# Plot Bars Demo

This demo illustrates use of PARETO's visualization method `plot_bars()`. Two different formats of source data can be used to create a bar plot:

1. [Data from Excel files](#example_1)

   - Data can be loaded from an Excel workbook with PARETO's `get_data()` utility function. The names of the sheets in the workbook should correspond to variable names. Each data column in a sheet should have a descriptive header. The column headers are important as they are used to detect whether the data is indexed by time and also for specifying which column a user would like the plot to be grouped by. The last column in a data sheets should always contain the values of the data; the remaining columns should have the corresponding indexes.
   - Refer to [Working With Data Indexed by Time](#section_3.1) for some examples of how you can set up these Excel sheets.<br><br>

2. [Data from PARETO models](#example_2)

   - PARETO's `generate_report()` method returns a dictionary containing variables and the data associated with them.

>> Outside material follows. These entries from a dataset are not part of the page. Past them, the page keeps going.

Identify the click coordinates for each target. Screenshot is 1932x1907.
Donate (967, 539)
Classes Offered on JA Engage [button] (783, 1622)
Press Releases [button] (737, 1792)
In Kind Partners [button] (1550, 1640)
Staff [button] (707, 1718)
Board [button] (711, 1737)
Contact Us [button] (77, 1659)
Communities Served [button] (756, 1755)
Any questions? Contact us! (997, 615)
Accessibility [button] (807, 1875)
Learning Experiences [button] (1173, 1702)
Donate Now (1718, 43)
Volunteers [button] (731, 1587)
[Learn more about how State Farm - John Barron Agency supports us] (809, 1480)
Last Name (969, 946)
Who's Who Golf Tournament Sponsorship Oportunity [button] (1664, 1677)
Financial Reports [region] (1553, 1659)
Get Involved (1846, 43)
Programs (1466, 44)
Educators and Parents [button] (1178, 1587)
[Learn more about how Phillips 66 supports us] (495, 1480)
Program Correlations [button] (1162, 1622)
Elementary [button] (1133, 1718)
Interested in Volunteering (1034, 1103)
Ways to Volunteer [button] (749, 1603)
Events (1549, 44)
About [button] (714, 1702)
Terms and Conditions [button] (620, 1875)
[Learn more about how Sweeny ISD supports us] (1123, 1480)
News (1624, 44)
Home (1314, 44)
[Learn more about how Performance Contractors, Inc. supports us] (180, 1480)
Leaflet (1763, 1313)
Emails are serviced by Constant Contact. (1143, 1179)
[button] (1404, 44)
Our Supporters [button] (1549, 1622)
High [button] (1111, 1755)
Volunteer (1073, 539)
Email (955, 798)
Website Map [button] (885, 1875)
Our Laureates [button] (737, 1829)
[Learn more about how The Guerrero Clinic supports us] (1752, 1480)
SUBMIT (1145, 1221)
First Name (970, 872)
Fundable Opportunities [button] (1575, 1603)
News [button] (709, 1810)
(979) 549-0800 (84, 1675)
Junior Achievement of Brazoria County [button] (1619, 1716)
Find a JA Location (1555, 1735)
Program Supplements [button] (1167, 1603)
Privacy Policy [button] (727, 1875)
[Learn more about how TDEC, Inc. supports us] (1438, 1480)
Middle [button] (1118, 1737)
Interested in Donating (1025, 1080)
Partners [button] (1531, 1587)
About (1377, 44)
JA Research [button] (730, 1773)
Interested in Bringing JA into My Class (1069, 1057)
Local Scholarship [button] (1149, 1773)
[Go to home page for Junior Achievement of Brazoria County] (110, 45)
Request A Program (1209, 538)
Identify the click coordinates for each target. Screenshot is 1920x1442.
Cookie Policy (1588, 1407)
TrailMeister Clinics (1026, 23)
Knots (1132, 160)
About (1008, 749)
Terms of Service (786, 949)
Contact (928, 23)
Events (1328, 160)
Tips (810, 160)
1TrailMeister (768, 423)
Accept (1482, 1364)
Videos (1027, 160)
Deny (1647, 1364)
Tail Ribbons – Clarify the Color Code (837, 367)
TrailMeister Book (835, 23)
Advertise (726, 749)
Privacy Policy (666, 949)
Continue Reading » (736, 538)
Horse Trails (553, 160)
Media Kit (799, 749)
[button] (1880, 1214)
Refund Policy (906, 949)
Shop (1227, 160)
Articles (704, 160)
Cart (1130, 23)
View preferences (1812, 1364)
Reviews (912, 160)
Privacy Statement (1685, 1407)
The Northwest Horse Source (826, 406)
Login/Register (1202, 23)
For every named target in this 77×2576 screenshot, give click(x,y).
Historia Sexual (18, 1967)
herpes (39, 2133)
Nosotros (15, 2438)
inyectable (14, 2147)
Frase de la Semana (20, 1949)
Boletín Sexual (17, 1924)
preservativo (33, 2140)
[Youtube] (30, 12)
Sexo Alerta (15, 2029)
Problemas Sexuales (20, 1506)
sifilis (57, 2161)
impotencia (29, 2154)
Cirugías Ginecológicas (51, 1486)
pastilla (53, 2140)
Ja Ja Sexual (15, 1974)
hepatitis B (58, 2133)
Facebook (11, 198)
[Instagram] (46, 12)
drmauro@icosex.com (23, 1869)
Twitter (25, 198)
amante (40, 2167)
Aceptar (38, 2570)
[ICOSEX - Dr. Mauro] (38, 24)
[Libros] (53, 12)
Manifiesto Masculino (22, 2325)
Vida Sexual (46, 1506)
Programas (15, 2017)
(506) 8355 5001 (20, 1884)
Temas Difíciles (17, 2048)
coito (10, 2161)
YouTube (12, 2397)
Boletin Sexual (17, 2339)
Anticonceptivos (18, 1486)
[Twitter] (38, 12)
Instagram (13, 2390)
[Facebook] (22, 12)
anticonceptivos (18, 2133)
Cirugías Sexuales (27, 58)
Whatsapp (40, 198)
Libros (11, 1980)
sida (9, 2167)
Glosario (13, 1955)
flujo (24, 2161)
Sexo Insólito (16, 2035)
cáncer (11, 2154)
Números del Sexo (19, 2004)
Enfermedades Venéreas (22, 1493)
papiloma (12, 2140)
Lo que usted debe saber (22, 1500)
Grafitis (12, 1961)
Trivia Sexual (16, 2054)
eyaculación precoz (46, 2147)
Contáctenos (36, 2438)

Data in this format is already formatted for use in `plot_bars()`.

This notebook shows how to use both types of source data to create bar plots.

<div class="alert alert-block alert-warning">
<b>Warning:</b> PARETO makes use of the Plotly package to create plots. Plotly has a well-known bug where occasionally it hangs indefinitely when trying to save a figure. If you encounter this problem while using <span style="font-family: monospace">plot_bars()</span>, please refer to <a href="https://github.com/project-pareto/project-pareto/wiki/PARETO-visualization-functions:-saving-Plotly-figure-hangs">this wiki page</a> to learn about potential workarounds.
</div>

### `plot_bars()` Arguments

The plotting function is called as `plot_bars(input_data, args)`. The two input arguments are described below:

1. __`input_data`__:
The first argument is a dictionary that contains the information required to build the bar plot. Different options provide data and labels for use in `plot_bars()`. This Jupyter notebook provides two examples describing the combination of `input_data` requirements depending on the source of the data. Refer to [`input_data` Parameters](#section_3.2) for more information.<br><br>

2. __`args`__:
The second argument is a dictionary containing options for customizing the bar plot. Below is a list of keys that can be included in the `args` dictionary and the possible values for each:

  - __`plot_title`__: This value will be used as the title of the plot.
     - Default: "" (blank - no title)

  - __`y_axis`__: This specifies if the user wants to take the logarithm of the y-axis. This is helpful if you have data that span several orders of magnitude. If provided, the only possible value for this argument that will not result in an error is `"log"`.
     - Default: If this argument is not provided, then the y-axis remains scaled linearly.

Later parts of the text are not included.